Larrocca alegó en su defensa minutos después de que Casación ratificara la condena en su contra a 5 años de cárcel

 

Quiso el destino que la última audiencia del debate oral y público por la Causa Los Charrúas tuviera lugar el mismo día y casi a la misma hora en que la Cámara de Casación se pronunció sobre otro caso, el robo de terrenos en Puerto Yeruá. En ambos procesos judiciales figura entre los imputados Julio César Larrocca, presidente de la Liga Concordiense de Fútbol. Pasadas las 10 de la mañana, el dirigente y conocido abogado concordiense supo que Fiscalía pedía para él 6 años de prisión efectiva, por considerarlo partícipe necesario de los delitos de falsificación de documentos públicos y peculado, en relación a dos obras públicas en Los Charrúas.
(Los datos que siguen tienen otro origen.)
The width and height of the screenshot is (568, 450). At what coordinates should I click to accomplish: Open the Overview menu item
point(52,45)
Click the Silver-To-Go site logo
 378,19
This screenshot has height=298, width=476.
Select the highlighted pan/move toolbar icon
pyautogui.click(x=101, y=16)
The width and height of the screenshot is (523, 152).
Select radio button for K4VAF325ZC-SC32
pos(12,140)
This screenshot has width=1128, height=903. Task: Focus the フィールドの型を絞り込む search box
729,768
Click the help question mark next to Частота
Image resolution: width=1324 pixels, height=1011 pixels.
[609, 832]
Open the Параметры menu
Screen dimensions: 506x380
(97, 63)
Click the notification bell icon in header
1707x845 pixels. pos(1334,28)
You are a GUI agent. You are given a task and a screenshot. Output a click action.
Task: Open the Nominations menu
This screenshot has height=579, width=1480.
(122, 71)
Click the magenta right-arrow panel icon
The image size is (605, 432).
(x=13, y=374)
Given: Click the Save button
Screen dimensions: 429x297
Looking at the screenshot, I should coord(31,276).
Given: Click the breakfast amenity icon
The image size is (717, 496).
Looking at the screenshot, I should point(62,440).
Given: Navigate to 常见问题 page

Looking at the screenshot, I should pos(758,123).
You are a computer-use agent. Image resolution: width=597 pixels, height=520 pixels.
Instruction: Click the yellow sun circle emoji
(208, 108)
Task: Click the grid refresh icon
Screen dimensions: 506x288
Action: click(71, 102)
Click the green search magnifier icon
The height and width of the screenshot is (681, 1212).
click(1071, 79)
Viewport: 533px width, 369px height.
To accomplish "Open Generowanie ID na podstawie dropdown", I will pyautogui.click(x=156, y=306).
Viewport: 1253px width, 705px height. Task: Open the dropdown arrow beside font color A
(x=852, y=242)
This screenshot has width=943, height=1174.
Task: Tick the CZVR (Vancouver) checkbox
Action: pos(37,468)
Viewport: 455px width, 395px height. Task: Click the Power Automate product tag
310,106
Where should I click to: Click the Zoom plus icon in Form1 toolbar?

Y al mediodía se enteró de que Casación había validado en todos sus términos la condena a 5 años de prisión efectiva por la compra-venta fraudulenta de lotes en Puerto Yeruá. Cargando con esas dos malas noticias sobre sus espaldas, a las 15 y 15 comenzó a hacer uso de la palabra para pronunciar su alegato defensivo de clausura.

De entrada apeló a un golpe de efecto recurriendo a una cita de El Quijote: “Nunca te guíes por la ley del encaje, que suele tener mucha cabida con los ignorantes que presumen de agudos. Nunca juzgues con arbitrariedad”.

Larrocca la emprendió enseguida con extrema dureza contra el Fiscal José Arias, a quien acusó de haber usado esta “ley del encaje”. ¿Cómo? Acomodando piezas que solo encajan en su cabeza pero no en las leyes, disparó.

El titular de la liga concordiense de fútbol atribuyó a Arias una “profunda ignorancia del derecho público” y lo acusó de haber armado una fábula en su cabeza con un villano: Julio Larrocca.

Dijo que Fiscalía ignoró la Ley 10027 y la ordenanza 054/05 que asigna roles y responsabilidades al intendente, secretarios, contador, tesorero, etc. Con ironía, dijo que “acá por lo visto todos eran incapaces porque el único responsable soy yo”, en alusión a los hechos investigados, las certificaciones de avance de obras falsificadas.

Larrocca no disimuló su enojo con otro de los imputados, el maestro mayor de obras Alexandre Doubña, quien aportó elementos probatorios a la investigación que complicaron la situación del exasesor legal de la municipalidad de Los Charrúas. Cuestionó al joven Doubña porque nunca denunció ante sus superiores jerárquicos la confección de las certificaciones falsas.

Arrimándose al final de su exposición, Larrocca insistió con que Fiscalía lo ha “demonizado” y ha apelado a “silogismos” para acusarlo. “Piden 6 años de prisión para quien solo es uno de los firmantes del dictamen de la Comisión Evaluadora de la adjudicación”, reprochó.

Negó rotundamente haber “instigado” a Doubña a cometer delito. “No le puse la pistola ni coaccioné a nadie. ¿Acaso ninguno discernía? ¿Eran esclavos? Es un absurdo”, se contestó.

Por último, tras enfatizar que los hechos de la causa debieron ventilarse exclusivamente en el campo del derecho administrativo y no en el penal, pidió su absolución.

Ni bien terminó de hablar Julio César Larrocca, pidió volver a intervenir Rafael Briceño, defensor de Alexandre Doubña, que ya había alegado más temprano.

Briceño cruzó con fiereza a su colega Larrocca. Empezó por asegurar que las pruebas cuestionadas por el titular de la Liga de Fútbol, el chat de Facebook entre Doubña y Rubén Chaparro y las conversaciones telefónicas, “son válidas”, porque no fueron cuestionadas en su debido momento, ni en la remisión a juicio ni en el comienzo del debate oral y público.

El tono de Briceño se elevó cuando, en obvia respuesta a Larrocca, dijo: “Todos son capaces, pero algunos más capaces que otros y con más poder que otros”. Y enseguida agregó: “Doubña es capaz pero fue coaccionado”.

Briceño calificó como una “ruindad” que Larrocca le reclamara al joven maestro mayor de obra que denunciara la falsificación de certificaciones ante sus superiores, cuando estaba en juego su sustento y el de su familia.

Para cerrar, Briceño remató: “No me pone contento el momento de Larrocca. Pero somos esclavos de nuestros actos. Él sí tuvo libertad. No se cuidó y ahora pide que nosotros lo cuidemos. Acá nadie ha demonizado a nadie”.